O ministro de Minas e Energia, Alexandre Silveira, anunciou nesta terça-feira (9) que submeterá ao Conselho Nacional de Política Energética (CNPE) uma proposta para aumentar a mistura de etanol anidro na gasolina dos atuais 30% (E30) para até 32% (E32). A medida atende a uma demanda direta do setor de biocombustíveis e passará por avaliação nos próximos 15 dias.

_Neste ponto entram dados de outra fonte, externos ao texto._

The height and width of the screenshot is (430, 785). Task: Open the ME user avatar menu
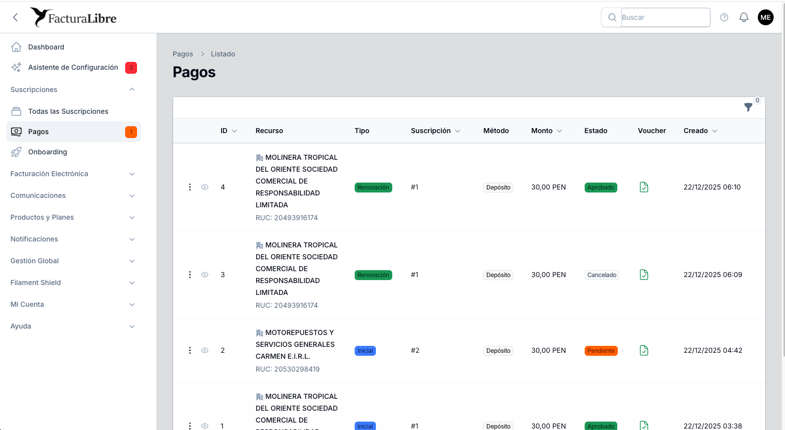click(765, 17)
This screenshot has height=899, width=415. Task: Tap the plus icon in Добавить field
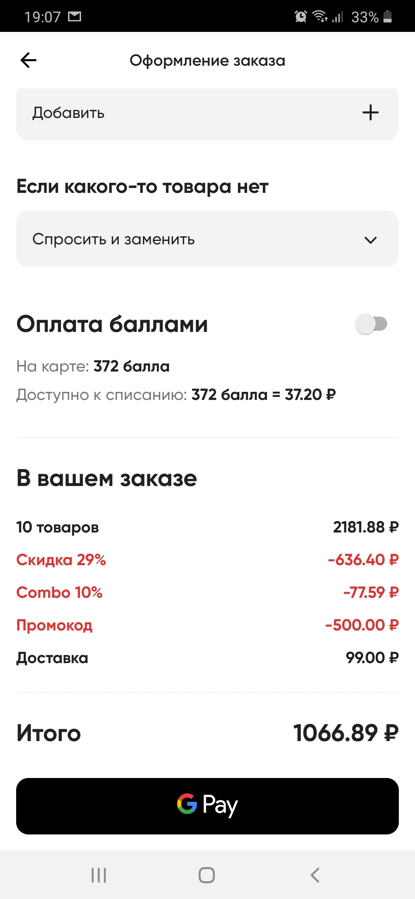pos(370,113)
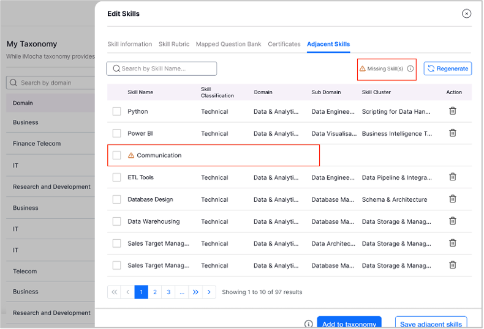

O anúncio foi feito no Palácio do Planalto após uma reunião que envolveu o presidente Luiz Inácio Lula da Silva, ministros de Estado, líderes de associações e empresários da área.
“Sabemos que podemos ir até E35, mas os estudos técnicos necessários para se avançar na mistura nos permitem ir até o E32. Foi uma reivindicação trazida hoje pelo setor”, destacou Silveira.
Benefícios econômicos e ambientais
A iniciativa está alinhada à agenda de descarbonização e ao fortalecimento da segurança energética nacional, impulsionada pela Lei Combustível do Futuro. Entre os principais impactos positivos esperados pelo governo e pelo setor, destacam-se:
- Menos dependência externa: Estimativa de economia de 450 milhões de litros de gasolina importada.
- Estabilidade de preços: Proteção do consumidor nacional contra oscilações de preço causadas por conflitos internacionais.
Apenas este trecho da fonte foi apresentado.